Obenauer, 35, who also is a vice president at Union State Bank in the town, wasn’t sure she had the energy to stick with the hospital. She recalls, “A lot of nights you leave those long board meetings and go, ‘Why am I doing this? It is stressing me out.’ ”
She not only stayed but also became board president in 2006. “Knowing how important—because I grew up here and was born in the hospital—that organization is to the health of the community … I knew it was an important thing to be a part of.”
For her accomplishments, Obenauer has been chosen as the 2008 Trustee of the Year for small healthcare organizations—those with less than $75 million in annual revenue or fewer than 250 beds.
Indeed, her passion, commitment and boundless energy helped turn a stressed hospital into a prosperous one. “She is terrific,” says Tony Pfaff, a Modern Healthcare Up & Comer from 2000 who is chief executive officer of Cypress Health Systems, which has managed the hospital since 2004. “When I say she is energetic, that is truly an understatement. She spends a lot of time on hospital business,” he says.
The 25-bed Sakakawea Medical Center, which became a critical-access hospital in 2001, faced problems familiar to many rural institutions: It struggled to fill beds and implement standard procedures to control expenses and improve efficiency.
The hospital’s chief executive left shortly after Obenauer joined the board, leaving the hospital without a top executive for about six months. With a vacancy at the helm, board members spent hours addressing day-to-day management issues before hiring Cypress in May 2004. A permanent CEO, who also was a Cypress employee, came onboard in August 2004.
Cypress set up standard procedures to control expenses. For example, “There was no purchase-order system, and anybody could buy anything. We made the CEO responsible for that,” Pfaff says. Although the board opposed layoffs, management crafted procedures to limit overtime expenses as a way to control labor costs.
Tighter financial controls have paid off. While the hospital lost about $377,000 on net patient revenue of nearly $5 million in fiscal 2003, it earned nearly $370,000 on net patient revenue of $7.2 million in 2007.
Thanks to management’s turnaround plan, the hospital was fiscally healthy when Obenauer became board president in 2006, allowing her and the board more latitude to make decisions designed to grow revenue and improve services.
For example, Sakakawea took over management of two rural clinics—one in Hazen and one in neighboring Beulah—in July 2007 from 282-bed St. Alexius Medical Center in Bismarck. To minimize financial risk and still gain some local control, Sakakawea didn’t purchase the clinics, but rather leased them from St. Alexius. Some front-line providers—nurse practitioners, physician assistants and doctors—are still employees of St. Alexius and are included in the lease arrangement. However, other workers at the clinic, such as nurses, are now Sakakawea employees.

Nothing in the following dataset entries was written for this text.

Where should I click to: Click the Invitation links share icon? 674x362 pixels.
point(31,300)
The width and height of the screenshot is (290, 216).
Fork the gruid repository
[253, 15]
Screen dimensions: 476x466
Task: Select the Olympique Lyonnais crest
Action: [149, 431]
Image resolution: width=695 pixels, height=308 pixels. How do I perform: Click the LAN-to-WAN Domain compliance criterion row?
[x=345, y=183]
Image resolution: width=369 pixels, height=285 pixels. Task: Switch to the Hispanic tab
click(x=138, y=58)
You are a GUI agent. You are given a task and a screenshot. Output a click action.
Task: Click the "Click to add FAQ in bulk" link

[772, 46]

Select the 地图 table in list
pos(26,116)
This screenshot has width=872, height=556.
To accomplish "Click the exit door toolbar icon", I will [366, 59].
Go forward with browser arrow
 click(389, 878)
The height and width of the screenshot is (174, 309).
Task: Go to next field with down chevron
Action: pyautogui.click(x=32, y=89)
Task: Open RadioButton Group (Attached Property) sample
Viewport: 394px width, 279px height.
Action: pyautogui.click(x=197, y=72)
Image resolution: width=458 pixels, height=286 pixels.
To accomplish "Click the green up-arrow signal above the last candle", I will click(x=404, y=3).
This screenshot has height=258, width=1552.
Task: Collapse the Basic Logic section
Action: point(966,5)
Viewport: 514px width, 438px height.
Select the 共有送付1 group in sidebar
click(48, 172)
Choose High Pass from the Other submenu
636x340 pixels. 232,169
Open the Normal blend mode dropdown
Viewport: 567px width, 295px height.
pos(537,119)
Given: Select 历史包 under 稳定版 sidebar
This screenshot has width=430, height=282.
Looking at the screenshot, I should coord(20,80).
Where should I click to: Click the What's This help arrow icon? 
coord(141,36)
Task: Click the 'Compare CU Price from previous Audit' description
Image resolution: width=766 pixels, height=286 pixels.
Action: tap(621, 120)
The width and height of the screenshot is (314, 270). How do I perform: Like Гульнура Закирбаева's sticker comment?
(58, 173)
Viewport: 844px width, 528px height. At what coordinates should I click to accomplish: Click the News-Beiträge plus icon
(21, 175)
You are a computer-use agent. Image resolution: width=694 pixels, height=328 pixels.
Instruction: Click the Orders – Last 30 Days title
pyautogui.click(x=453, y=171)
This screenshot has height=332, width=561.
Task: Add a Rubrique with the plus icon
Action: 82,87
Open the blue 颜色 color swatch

It was a stressful decision for the board, however, because Sakakawea had sold the very same clinics to St. Alexius in 2001.
“Some of our board members had been on the board when we had owned the clinics, and they were bleeding us … there was some hesitation,” Obenauer says. In the end, the desire to have local control over basic healthcare services overcame concern about the financial risk involved, she says.
Obenauer spearheaded creation of a new mission, vision and values statement as well as a strategic plan, completed in 2007, which the board plans to update regularly. The board last year also purchased a $400,000 computer system that includes an electronic health record and physician order-entry capabilities.
Says Obenauer, “We have managed to turn the corner and are heading in a really great direction.”